## TASK TO COMPLETE
Rewrite the entries as a Markdown table with the columns No. and Text, with one numbered row per line and blank lines omitted. Begin at the line that contains "Jump to the start of the video" and stop after the line that contains "click(x=652, y=474)".

Data records

-- start --

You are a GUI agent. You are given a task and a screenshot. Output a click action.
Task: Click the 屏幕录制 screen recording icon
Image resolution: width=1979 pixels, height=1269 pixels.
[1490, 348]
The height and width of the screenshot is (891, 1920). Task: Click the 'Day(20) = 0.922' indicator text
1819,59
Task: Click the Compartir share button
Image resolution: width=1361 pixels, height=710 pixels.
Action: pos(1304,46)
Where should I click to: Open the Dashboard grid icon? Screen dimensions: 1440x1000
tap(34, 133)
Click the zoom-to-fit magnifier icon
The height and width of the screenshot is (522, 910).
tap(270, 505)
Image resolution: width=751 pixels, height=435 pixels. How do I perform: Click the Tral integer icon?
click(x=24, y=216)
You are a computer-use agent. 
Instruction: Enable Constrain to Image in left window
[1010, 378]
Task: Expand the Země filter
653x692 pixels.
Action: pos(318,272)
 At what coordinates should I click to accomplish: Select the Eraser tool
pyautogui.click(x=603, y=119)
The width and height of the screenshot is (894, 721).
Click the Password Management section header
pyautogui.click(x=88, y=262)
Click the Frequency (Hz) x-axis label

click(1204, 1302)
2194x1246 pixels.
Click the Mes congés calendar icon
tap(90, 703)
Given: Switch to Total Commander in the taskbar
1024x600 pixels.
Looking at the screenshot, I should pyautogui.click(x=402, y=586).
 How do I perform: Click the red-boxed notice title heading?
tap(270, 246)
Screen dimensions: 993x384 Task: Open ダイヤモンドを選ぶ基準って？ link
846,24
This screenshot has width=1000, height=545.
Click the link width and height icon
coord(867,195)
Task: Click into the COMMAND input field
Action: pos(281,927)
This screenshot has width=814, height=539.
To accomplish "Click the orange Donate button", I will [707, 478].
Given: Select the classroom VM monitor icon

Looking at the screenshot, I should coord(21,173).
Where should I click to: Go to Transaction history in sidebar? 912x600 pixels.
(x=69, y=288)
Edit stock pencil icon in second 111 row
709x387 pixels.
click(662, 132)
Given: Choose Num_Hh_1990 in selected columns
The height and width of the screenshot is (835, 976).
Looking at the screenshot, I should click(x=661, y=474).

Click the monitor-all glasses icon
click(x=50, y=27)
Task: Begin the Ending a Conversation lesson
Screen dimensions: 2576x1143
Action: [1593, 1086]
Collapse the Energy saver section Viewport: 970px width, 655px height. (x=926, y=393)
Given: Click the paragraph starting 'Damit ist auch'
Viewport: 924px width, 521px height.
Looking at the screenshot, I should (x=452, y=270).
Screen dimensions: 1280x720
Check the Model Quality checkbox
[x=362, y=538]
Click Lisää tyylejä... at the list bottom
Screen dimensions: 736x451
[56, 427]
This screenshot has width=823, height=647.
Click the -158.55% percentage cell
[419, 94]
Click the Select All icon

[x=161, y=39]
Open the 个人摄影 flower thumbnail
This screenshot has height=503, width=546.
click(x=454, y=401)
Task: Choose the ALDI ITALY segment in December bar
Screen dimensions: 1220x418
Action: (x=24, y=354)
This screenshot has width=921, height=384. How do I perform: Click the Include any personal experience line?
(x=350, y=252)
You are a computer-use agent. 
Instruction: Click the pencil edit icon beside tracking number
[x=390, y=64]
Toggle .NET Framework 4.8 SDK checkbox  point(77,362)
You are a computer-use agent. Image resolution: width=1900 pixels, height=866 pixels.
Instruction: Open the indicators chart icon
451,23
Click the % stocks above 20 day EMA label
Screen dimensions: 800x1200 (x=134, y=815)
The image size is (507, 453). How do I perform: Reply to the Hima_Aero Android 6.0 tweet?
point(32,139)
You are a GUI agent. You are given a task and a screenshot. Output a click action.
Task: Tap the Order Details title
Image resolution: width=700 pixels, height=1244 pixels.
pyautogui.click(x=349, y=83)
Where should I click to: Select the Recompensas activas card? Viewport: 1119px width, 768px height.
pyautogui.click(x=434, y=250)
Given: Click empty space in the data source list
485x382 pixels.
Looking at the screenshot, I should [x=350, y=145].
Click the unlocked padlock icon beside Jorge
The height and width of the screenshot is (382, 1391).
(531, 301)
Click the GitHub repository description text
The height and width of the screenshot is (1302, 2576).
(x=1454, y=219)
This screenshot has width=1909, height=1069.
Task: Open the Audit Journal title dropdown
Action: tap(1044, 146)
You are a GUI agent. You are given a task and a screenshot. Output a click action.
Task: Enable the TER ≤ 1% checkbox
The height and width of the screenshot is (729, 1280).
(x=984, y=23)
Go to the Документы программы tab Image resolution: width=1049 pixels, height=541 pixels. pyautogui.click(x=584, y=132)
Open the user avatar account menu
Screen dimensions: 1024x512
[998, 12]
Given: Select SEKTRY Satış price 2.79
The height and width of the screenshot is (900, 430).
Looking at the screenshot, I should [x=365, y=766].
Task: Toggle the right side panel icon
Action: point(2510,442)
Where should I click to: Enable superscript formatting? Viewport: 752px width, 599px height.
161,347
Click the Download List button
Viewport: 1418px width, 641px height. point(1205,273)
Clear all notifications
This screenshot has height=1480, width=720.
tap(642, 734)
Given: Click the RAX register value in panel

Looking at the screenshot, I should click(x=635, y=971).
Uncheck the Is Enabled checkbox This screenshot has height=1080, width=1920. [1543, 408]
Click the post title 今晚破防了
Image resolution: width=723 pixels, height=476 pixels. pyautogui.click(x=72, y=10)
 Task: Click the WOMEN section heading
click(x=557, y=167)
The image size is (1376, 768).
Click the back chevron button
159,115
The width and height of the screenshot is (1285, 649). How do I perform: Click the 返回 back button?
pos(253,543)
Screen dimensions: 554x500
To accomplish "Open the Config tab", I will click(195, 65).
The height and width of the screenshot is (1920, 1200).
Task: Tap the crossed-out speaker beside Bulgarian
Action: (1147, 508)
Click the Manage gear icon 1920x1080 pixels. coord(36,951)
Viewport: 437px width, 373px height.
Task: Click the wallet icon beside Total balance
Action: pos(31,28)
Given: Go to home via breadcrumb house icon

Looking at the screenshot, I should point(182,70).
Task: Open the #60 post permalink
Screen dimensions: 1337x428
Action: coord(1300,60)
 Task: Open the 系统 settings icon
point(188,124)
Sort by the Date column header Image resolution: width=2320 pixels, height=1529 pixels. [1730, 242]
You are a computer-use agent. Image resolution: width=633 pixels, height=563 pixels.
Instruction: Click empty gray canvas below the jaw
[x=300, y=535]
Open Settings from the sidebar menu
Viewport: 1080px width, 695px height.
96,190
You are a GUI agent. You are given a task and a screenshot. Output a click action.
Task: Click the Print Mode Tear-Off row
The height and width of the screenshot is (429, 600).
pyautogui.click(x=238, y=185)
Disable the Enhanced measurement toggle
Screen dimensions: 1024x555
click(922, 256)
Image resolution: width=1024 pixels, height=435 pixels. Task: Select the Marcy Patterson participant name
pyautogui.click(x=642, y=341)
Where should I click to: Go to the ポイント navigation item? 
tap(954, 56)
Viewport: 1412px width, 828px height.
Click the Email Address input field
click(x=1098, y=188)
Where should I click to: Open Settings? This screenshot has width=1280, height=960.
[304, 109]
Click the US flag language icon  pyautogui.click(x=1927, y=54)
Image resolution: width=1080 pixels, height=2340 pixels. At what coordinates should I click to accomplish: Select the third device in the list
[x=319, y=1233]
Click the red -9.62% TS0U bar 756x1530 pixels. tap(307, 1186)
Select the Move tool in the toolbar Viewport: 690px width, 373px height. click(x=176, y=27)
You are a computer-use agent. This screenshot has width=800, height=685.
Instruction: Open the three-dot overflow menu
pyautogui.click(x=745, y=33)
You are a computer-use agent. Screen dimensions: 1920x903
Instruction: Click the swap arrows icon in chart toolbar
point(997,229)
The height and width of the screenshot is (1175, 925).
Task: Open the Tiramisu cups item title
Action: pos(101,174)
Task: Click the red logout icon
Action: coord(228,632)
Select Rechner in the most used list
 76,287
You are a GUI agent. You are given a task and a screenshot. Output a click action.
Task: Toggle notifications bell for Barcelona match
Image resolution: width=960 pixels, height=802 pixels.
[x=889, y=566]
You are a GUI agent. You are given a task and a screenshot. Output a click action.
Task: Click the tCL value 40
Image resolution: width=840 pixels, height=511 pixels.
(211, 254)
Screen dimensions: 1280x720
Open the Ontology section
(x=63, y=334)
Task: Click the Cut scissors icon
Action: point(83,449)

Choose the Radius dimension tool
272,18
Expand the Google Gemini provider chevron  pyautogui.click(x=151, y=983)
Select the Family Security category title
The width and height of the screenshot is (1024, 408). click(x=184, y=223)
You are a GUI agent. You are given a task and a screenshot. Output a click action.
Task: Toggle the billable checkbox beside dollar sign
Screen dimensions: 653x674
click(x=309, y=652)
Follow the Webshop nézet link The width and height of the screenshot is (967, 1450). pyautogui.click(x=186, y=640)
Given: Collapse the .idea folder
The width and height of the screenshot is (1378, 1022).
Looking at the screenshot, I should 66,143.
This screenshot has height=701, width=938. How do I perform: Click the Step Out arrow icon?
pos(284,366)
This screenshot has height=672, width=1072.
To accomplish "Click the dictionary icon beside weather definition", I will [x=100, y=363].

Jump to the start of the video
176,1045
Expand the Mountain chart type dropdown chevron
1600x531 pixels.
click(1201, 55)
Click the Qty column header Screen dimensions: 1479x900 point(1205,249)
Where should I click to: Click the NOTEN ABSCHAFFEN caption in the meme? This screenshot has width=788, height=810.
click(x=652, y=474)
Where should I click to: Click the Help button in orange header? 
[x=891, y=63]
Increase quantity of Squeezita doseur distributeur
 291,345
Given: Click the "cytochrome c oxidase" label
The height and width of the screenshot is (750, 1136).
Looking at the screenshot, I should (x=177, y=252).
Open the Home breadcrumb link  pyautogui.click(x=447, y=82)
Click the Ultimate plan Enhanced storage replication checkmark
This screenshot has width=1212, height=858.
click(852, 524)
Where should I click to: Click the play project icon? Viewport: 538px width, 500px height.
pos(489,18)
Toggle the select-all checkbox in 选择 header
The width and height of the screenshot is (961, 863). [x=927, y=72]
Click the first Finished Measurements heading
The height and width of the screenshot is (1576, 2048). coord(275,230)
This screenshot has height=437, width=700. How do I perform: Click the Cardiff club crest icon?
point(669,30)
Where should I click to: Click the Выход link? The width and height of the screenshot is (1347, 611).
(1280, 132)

-- end --

## COMPLETE RESPONSE
| No. | Text |
|---|---|
| 1 | Jump to the start of the video |
| 2 | 176,1045 |
| 3 | Expand the Mountain chart type dropdown chevron |
| 4 | 1600x531 pixels. |
| 5 | click(1201, 55) |
| 6 | Click the Qty column header Screen dimensions: 1479x900 point(1205,249) |
| 7 | Where should I click to: Click the NOTEN ABSCHAFFEN caption in the meme? This screenshot has width=788, height=810. |
| 8 | click(x=652, y=474) |